# Specific 3D Printers, Scanners, & Hardware > Other 3D Printers / Scanners / Hardware > UP 3D Printers Forum >  Print is not fitting on the printbed

## rene1981

Hello,

I use ABS on my Up2 plus printer.
I have a heated printbed also, but the print loses grip wenn its a bigger object. So, the print will be a disaster.

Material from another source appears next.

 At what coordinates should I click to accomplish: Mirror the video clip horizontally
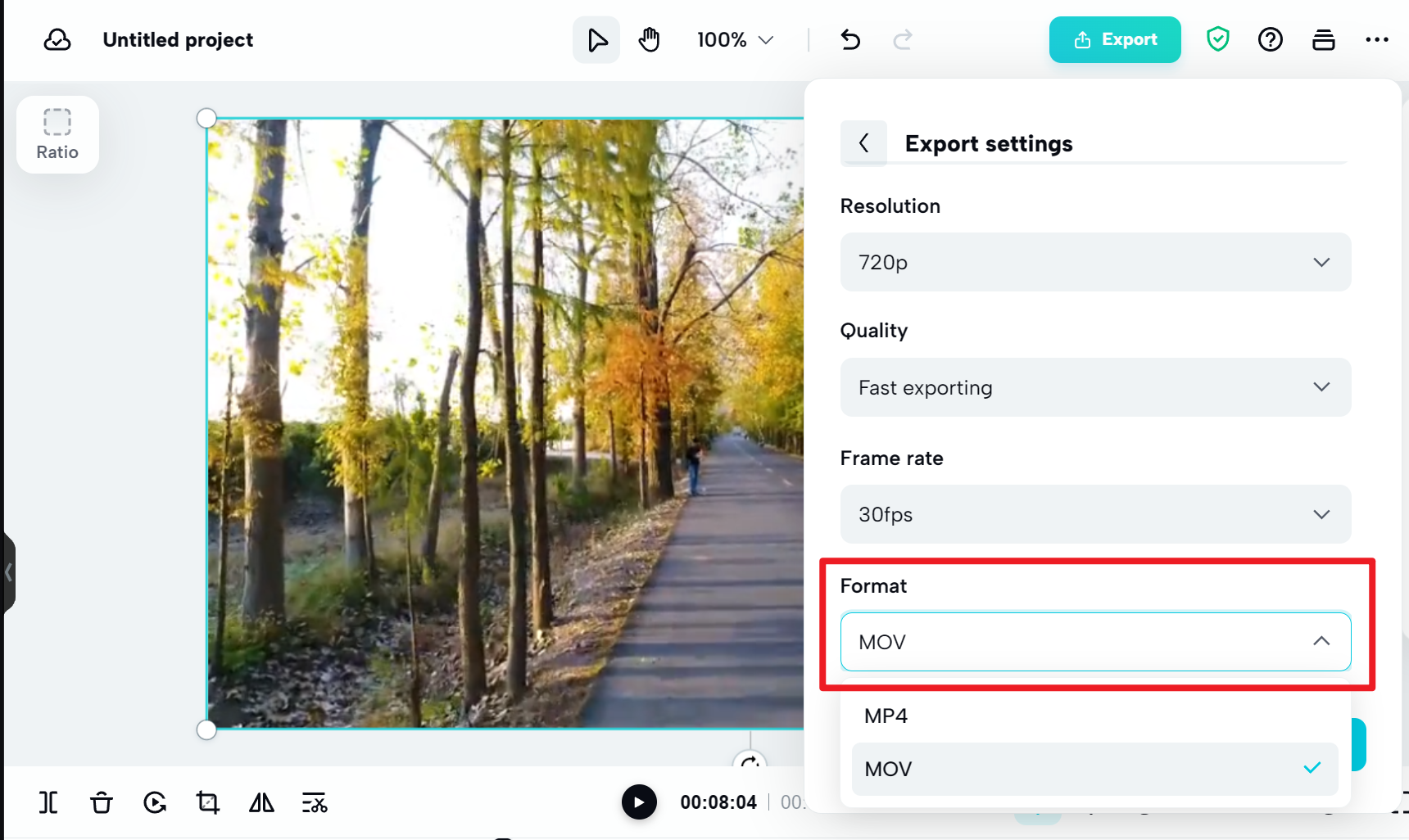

Can anyone help me with some solution?

Thanks!

Gr. René

----------


## MeoWorks

What temperature is your print bed? Please provide as much info about your setup as possible so we can better help you  :Smile:

----------


## rene1981

Hey, temp from my printbed is around 100 / 115 Celsius. But its a bit better no, cause I put the nozzle a bit more to the print bed. Hopely it will be good in a few times.

----------


## PrinterNinja

How did it go Rene? I have an Afinia, which is the same printer as yours. You need to keep the nozzle close to the bed and the bed has to be very, very level. Watch the first layer carefully...if the plastic is not getting pushed into the bed it probably won't stick well. You might as well stop printing at that point and try again.

----------


## rene1981

Hey,

sorry for my late post.
I finally had the right ways. Now its only a bit noisy, (like a peep), but thats okay for me.

----------